**Data records**
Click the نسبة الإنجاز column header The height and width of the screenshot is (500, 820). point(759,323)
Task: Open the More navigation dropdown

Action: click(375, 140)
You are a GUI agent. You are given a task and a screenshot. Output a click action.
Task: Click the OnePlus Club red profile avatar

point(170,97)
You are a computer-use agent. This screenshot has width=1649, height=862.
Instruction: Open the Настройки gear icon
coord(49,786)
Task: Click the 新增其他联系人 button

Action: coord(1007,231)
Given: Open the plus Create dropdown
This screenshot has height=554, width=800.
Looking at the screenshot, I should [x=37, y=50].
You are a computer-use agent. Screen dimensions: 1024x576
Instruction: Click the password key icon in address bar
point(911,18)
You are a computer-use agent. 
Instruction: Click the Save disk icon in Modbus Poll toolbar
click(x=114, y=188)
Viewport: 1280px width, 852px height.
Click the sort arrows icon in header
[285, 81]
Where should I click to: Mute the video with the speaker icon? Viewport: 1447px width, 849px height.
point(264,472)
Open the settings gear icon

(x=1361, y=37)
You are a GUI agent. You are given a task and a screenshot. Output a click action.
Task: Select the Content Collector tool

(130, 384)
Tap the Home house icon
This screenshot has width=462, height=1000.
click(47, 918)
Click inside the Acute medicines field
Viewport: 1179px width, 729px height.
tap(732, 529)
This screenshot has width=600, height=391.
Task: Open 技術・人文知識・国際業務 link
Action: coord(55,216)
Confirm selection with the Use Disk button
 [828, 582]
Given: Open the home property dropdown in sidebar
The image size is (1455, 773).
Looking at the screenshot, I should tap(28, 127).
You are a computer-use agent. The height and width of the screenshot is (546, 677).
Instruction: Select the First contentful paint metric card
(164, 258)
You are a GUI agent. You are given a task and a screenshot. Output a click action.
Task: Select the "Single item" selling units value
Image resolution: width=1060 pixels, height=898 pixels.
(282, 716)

**Task statement**
Give all the entries again exactly; leave none out.

**Task output**
Click the نسبة الإنجاز column header The height and width of the screenshot is (500, 820). point(759,323)
Task: Open the More navigation dropdown

Action: click(375, 140)
You are a GUI agent. You are given a task and a screenshot. Output a click action.
Task: Click the OnePlus Club red profile avatar

point(170,97)
You are a computer-use agent. This screenshot has width=1649, height=862.
Instruction: Open the Настройки gear icon
coord(49,786)
Task: Click the 新增其他联系人 button

Action: coord(1007,231)
Given: Open the plus Create dropdown
This screenshot has height=554, width=800.
Looking at the screenshot, I should [x=37, y=50].
You are a computer-use agent. Screen dimensions: 1024x576
Instruction: Click the password key icon in address bar
point(911,18)
You are a computer-use agent. 
Instruction: Click the Save disk icon in Modbus Poll toolbar
click(x=114, y=188)
Viewport: 1280px width, 852px height.
Click the sort arrows icon in header
[285, 81]
Where should I click to: Mute the video with the speaker icon? Viewport: 1447px width, 849px height.
point(264,472)
Open the settings gear icon

(x=1361, y=37)
You are a GUI agent. You are given a task and a screenshot. Output a click action.
Task: Select the Content Collector tool

(130, 384)
Tap the Home house icon
This screenshot has width=462, height=1000.
click(47, 918)
Click inside the Acute medicines field
Viewport: 1179px width, 729px height.
tap(732, 529)
This screenshot has width=600, height=391.
Task: Open 技術・人文知識・国際業務 link
Action: coord(55,216)
Confirm selection with the Use Disk button
 [828, 582]
Given: Open the home property dropdown in sidebar
The image size is (1455, 773).
Looking at the screenshot, I should tap(28, 127).
You are a computer-use agent. The height and width of the screenshot is (546, 677).
Instruction: Select the First contentful paint metric card
(164, 258)
You are a GUI agent. You are given a task and a screenshot. Output a click action.
Task: Select the "Single item" selling units value
Image resolution: width=1060 pixels, height=898 pixels.
(282, 716)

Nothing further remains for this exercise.